Internet: um direito não totalizado

a Internet é um elemento presente na vida de todos. Pelo menos de todos que conseguem pagar por ela. Nesse texto entendemos um pouco das concequenciênas da exclusão digital sob ótica jurídica e filosófica

Josias Vilar

O acesso à internet se tornou essencial nos dias atuais. Por meio dela, ações presenciais, como esperar em filas de banco, atividades em ambientes de trabalho e interações sociais, tornaram-se majoritariamente (e provavelmente completamente nos próximos anos) digitais. Em 2016, o Conselho de Direitos Humanos da ONU (Organização das Nações Unidas) aprovou uma resolução afirmando que o acesso à internet é um direito fundamental, visto que colabora com a liberdade de expressão, o acesso à informação e a participação democrática da população no geral.


No entanto, apesar desse reconhecimento, afirmar que a internet é um direito humano plenamente concretizado ainda é uma realidade incompleta. Em conversa com Isaque Lustosa, advogado de direitos humanos, entendemos melhor o porquê da ineficácia na aplicação dessa garantia:


“Sob a ótica jurídica, há uma lacuna entre o reconhecimento normativo e a efetividade material do direito, chamamos isso de ineficácia social da norma. […] A própria natureza da internet, que depende de infraestrutura tecnológica potente, investimentos e regulação estatal eficiente, dificulta sua plena concretização.”
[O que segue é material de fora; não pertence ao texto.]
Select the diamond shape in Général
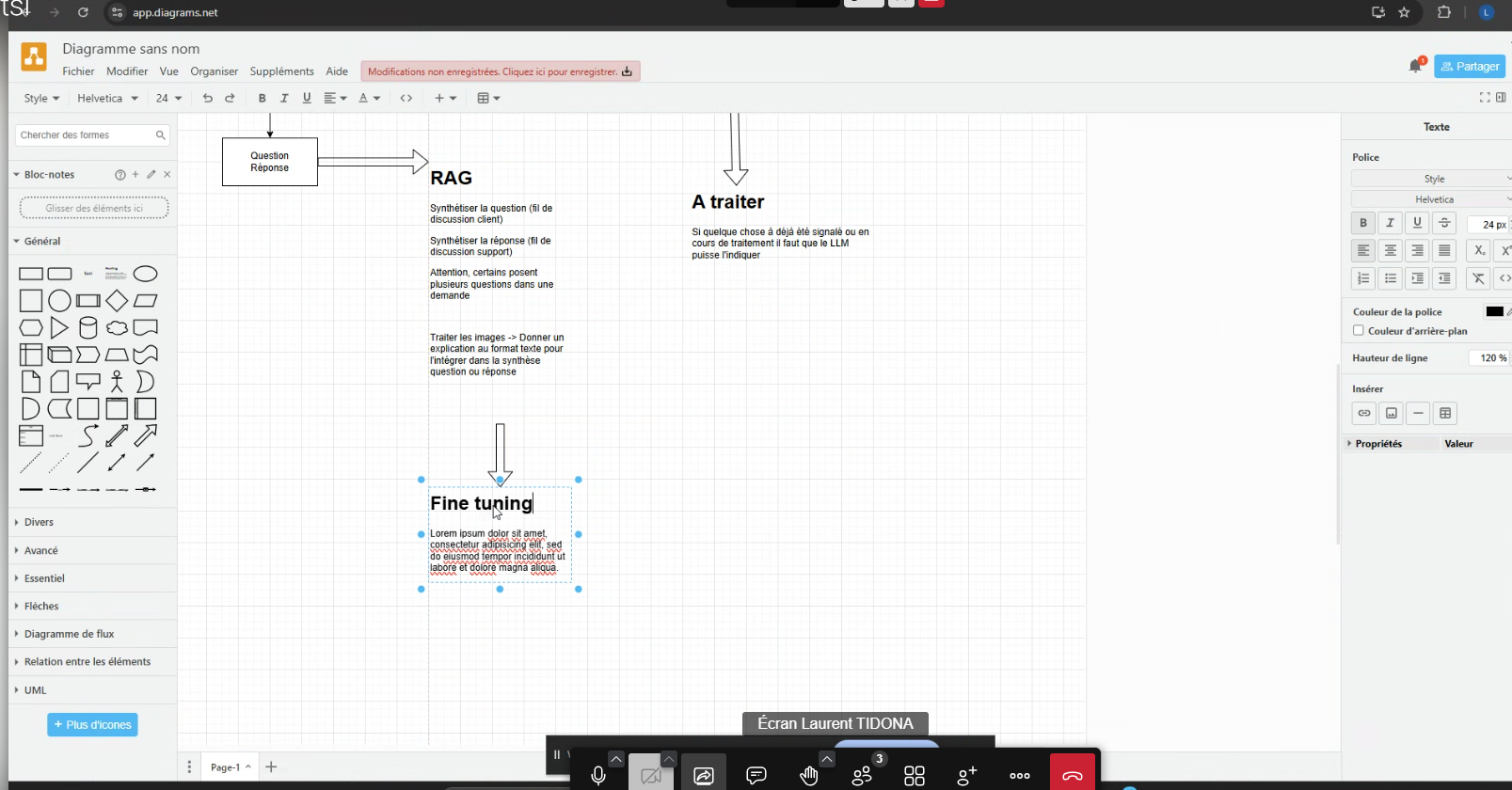Viewport: 1512px width, 790px height. click(x=117, y=301)
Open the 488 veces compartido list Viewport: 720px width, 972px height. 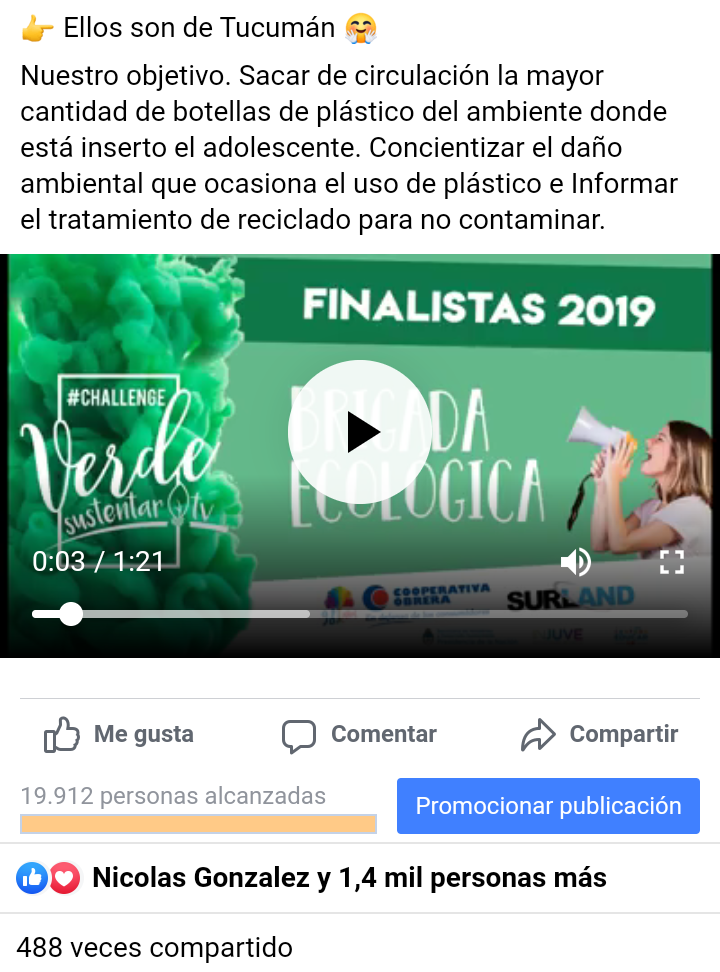coord(154,947)
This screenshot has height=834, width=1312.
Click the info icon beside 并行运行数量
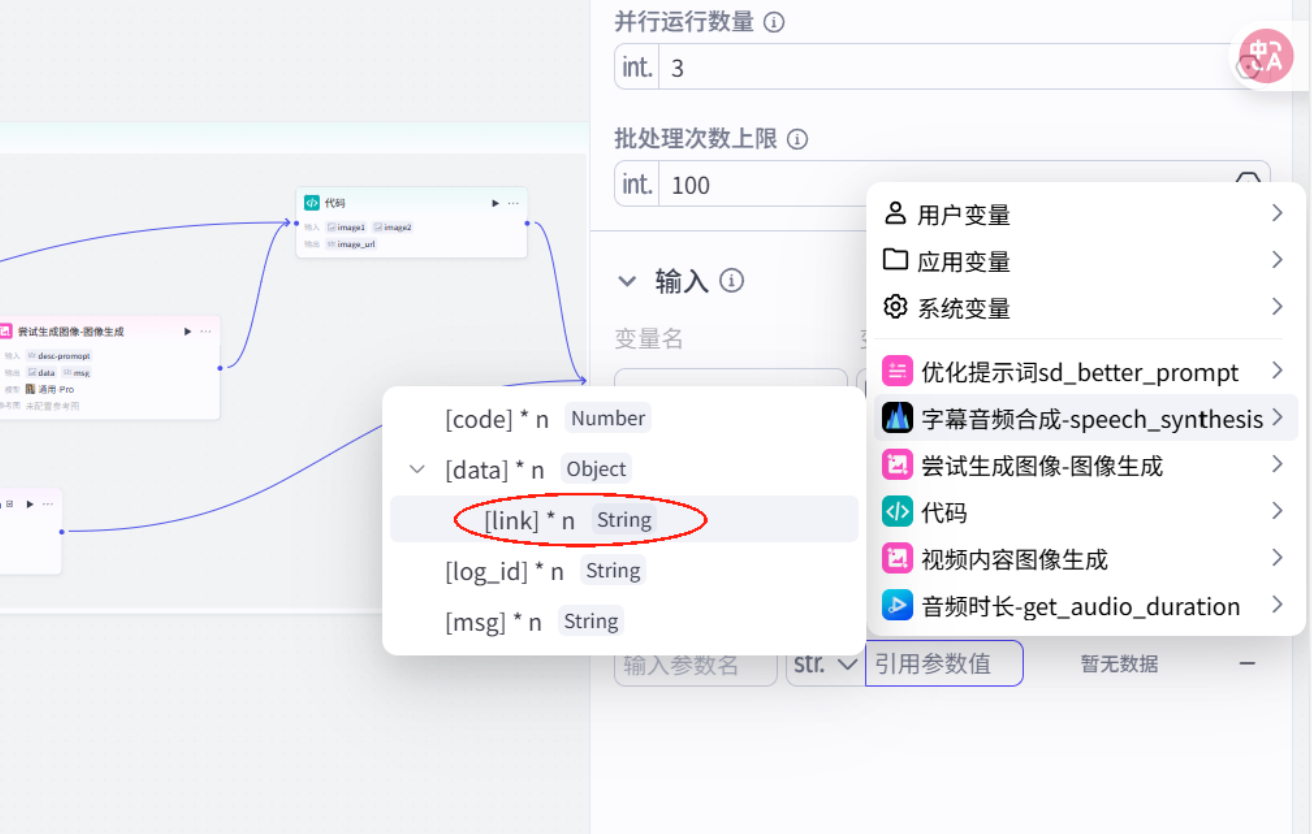tap(773, 22)
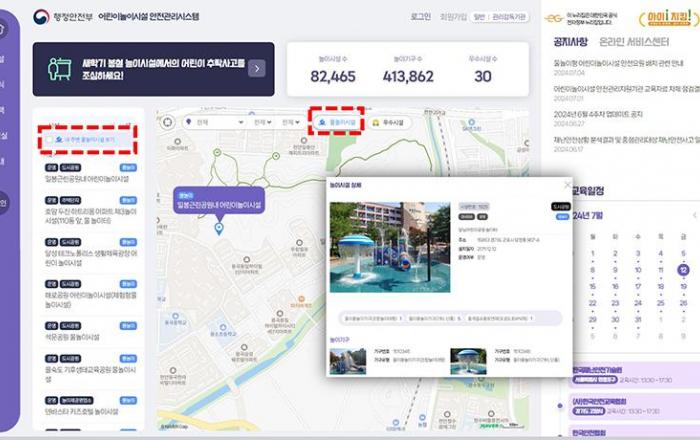This screenshot has width=700, height=440.
Task: Click the calendar previous month arrow
Action: tap(695, 216)

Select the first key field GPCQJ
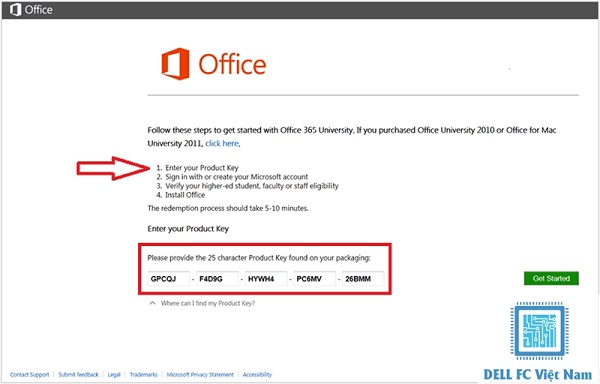click(168, 279)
Sob esse viés, a exclusão digital, consequência da inoperância estatal na asseguração desse direito constitucional, produz uma série de efeitos sociais relevantes. Para Steffany Aires, estudante de Filosofia na UFG (Universidade Federal de Goiás), isso aprofunda desigualdades já existentes, criando uma nova camada de vulnerabilidade social.

Segundo ela, indivíduos desconectados enfrentam dificuldades no acesso à educação, ao mercado de trabalho, a serviços públicos e até ao exercício da cidadania, como o acompanhamento de políticas públicas ou a participação em debates democráticos.
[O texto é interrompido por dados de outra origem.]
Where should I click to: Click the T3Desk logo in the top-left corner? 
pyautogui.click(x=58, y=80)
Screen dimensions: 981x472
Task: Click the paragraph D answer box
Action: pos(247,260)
Para o jurista e para a acadêmica, o desafio ainda não foi superado de forma satisfatória, porém caminha a passos largos, visto o avanço significativo nas últimas décadas. Para o bacharel em Direito, políticas públicas robustas de inclusão digital, com investimento, infraestrutura e acesso gratuito e/ou subsidiado, são a principal solução. Já a estudante tem a visão de que o verdadeiro enfrentamento dessa questão exige uma transformação mais profunda. Ela acredita que uma mudança no modo como a sociedade pensa deve ser iniciada, gerando indivíduos que questionem para onde seus impostos estão sendo investidos e reivindiquem o acesso à educação, à cultura e à participação digital ativa.